### [WORK INSTRUCTION]
Copy from the first line below down to and including the line with "You are a computer-use". Skip the pictures.

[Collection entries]

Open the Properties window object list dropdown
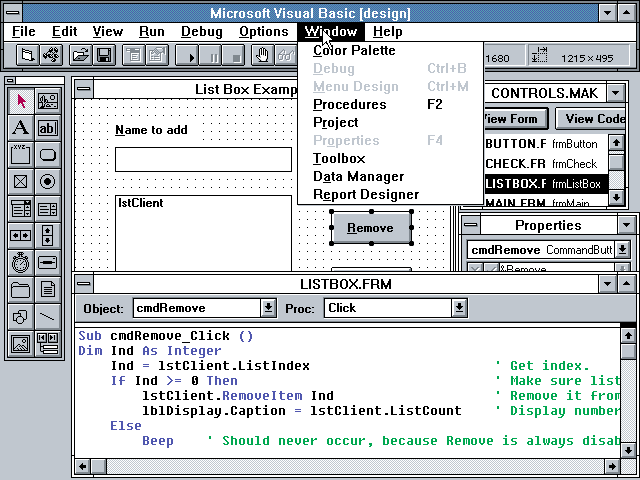The height and width of the screenshot is (480, 640). [622, 249]
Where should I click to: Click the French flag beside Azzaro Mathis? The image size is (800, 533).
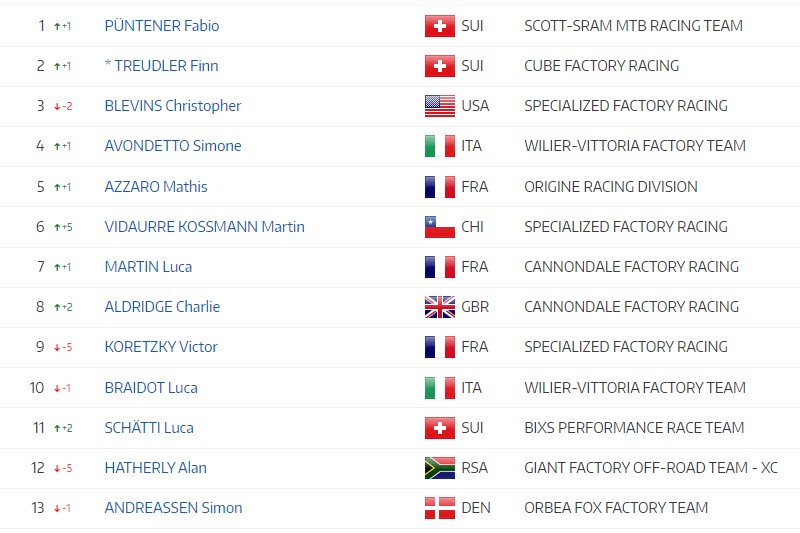[440, 187]
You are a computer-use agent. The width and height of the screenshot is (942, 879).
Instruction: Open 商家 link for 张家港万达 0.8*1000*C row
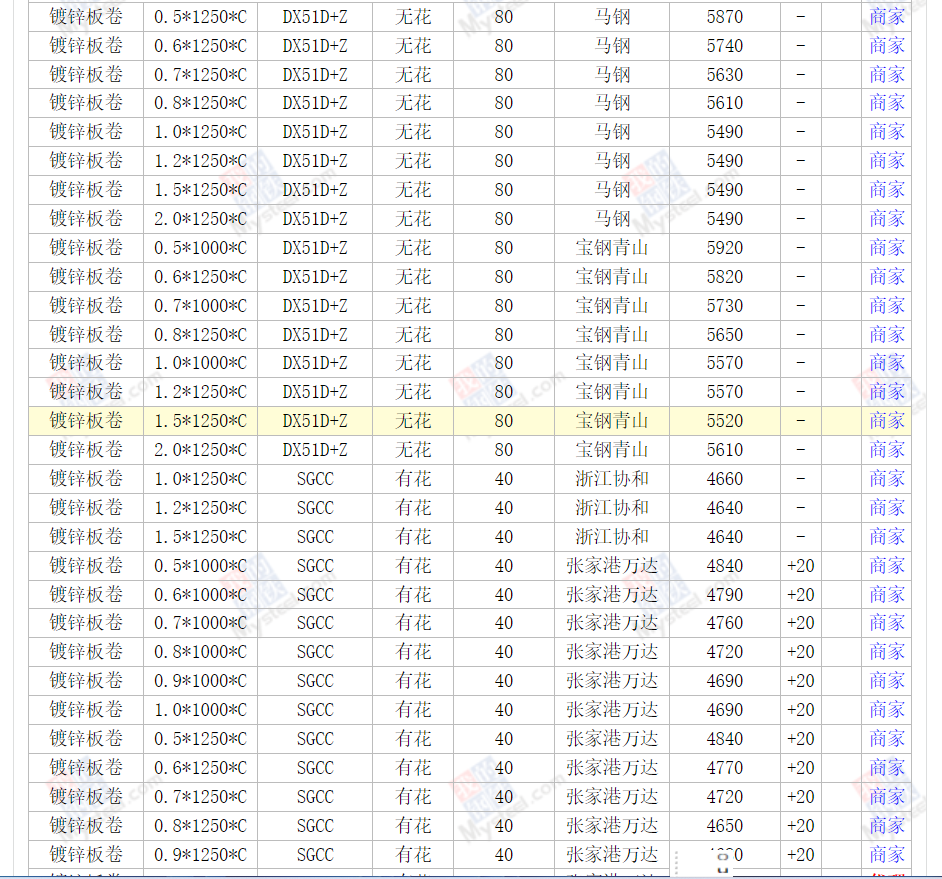(886, 652)
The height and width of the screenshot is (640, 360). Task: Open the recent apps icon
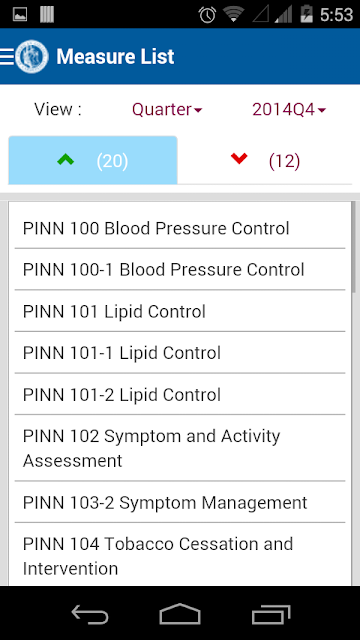[271, 614]
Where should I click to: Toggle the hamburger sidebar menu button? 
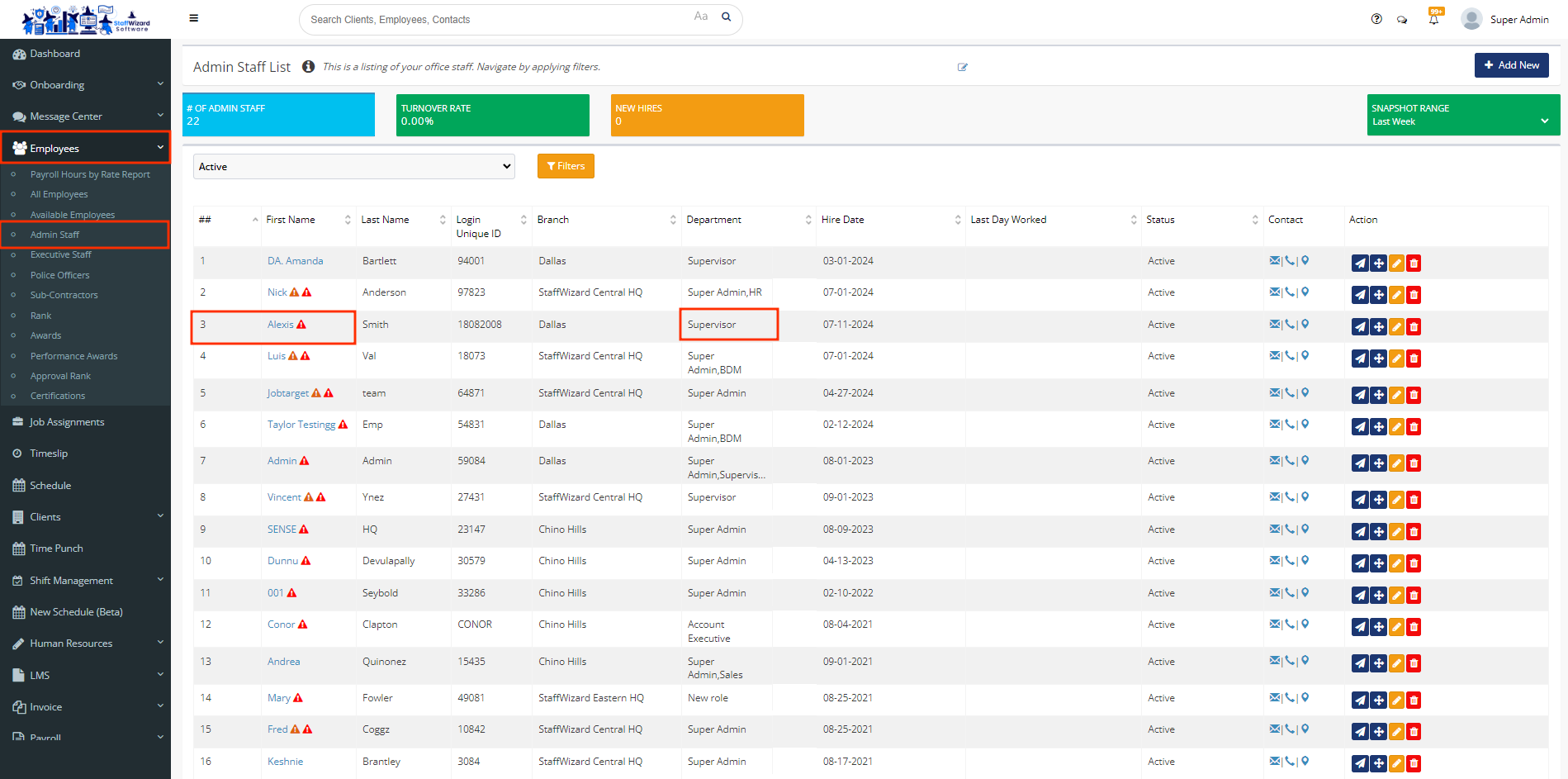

### [ANSWER TO THIS EXERCISE]
Open the Properties window object list dropdown
The height and width of the screenshot is (480, 640). [622, 249]
Where should I click to: Click the French flag beside Azzaro Mathis? The image size is (800, 533).
[440, 187]
You are a computer-use agent. The width and height of the screenshot is (942, 879).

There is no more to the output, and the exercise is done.